Some of us may be left wondering what to do with our careers in a world where our understanding of what is prestigious, fast-growing or impactful is changing faster than we can adapt to it.
In crypto, we’re already frequently forced to reassess our focus and whether it’s creating anything meaningful beyond short-term value generation.
But before we understand how to operate in this new paradigm we have to examine its characteristics.
The bottleneck is evolving
One way to interpret what is happening is to understand that we’ve been living in an era where the rate at which we can produce software is the primary bottleneck.
There are a couple different ways of looking at this:
The most competitive and fast-growing companies are software companies. These also have some of the highest revenue multiples (especially SaaS) due to the attractiveness of the business model.
Sam Corcos, the CEO of Levels even argued that software engineers are so important that start-ups should accommodate for them in every way possible
Many of the most “attractive” careers are built around software: software engineer, designer, product manager, venture capitalist
While software is technically hovering at only 10% of US GDP, it arguably penetrates and affects every other area (yes including services) to an extent that makes categorizing things as software and non-software laughable.
Enter LLMs
What’s special about LLMs is that they contribute to the growth of software in two ways:
Directly by increasing the efficiency of software engineers
Through replacement of software (e.g., making purpose-built software obsolete and replacing it with an AI front-end)
As such they have the potential of massively progressing our current bottleneck potentially to the point where it’s not a bottleneck anymore.
Furthermore while pre-LLM software could be seen as a tool, LLMs are making the separation between labour and technology much more difficult to draw.
What’s next?
The emergent intelligence in LLM construction makes it all but impossible to predict their capabilities at a 5-10 year timeframe so scenario prediction and strategic response, a common way corporate organizations respond to evolving trends, is not viable here.

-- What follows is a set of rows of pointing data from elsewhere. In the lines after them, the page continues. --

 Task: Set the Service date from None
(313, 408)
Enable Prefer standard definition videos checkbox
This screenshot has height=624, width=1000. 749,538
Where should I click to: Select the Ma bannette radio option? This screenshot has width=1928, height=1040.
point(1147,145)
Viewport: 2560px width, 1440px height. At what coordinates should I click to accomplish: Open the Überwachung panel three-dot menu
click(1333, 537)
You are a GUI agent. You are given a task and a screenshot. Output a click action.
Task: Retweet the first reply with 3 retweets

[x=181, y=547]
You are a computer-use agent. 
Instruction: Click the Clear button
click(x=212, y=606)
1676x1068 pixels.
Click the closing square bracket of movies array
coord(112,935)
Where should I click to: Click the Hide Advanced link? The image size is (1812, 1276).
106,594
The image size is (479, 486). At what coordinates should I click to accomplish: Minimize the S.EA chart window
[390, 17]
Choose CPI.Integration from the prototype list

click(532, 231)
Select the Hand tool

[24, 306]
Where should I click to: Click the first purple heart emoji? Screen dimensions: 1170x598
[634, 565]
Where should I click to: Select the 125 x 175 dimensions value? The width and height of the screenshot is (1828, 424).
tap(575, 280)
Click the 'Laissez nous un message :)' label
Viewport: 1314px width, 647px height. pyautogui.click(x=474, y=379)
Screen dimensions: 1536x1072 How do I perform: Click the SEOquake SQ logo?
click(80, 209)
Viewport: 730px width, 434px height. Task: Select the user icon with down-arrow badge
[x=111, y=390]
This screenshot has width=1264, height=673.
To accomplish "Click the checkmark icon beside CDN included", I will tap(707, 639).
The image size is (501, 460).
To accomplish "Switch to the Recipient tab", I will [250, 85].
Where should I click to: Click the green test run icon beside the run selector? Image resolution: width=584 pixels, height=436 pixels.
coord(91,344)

Instead, I see people exploring several personal policies:
Look for scarcity. While the reach of software is undeniable, software moats relate more to the world software operates in rather than the code itself. Software is not reliably seen as a store of value itself (especially not now). Instead, the best software companies have dominant network or switching cost effects that relate to human limitations as buyers and perceivers of software value. I believe that human attention (distribution) is a clearly scarce resource and one that may remain scarce throughout the first generations of mainstream LLM adoption. The rise of the DevRel role is not accidental and will continue to accelerate as projects realize that their costs of producing software are going down.
Ignore the change and focus on short-term exploitation. Borrowing from machine learning, In any reinforcement learning model, the high-level relationship between rapid change of the objective function and level of action is well understood.
Make bets on which companies will drive the changes. Predicting which software companies will win is becoming increasingly difficult, but this method relies on being a better forecaster. The reward, of course, is greater as the stakes are higher.
After a brief ”AI retreat” in 2023 I’ve been relying on the first approach.
It’s helped me move away from seeing software as inherently valuable and focusing other moats built around human attention (of which network effects are only one example).
How are you dealing with the future both strategically and mentally?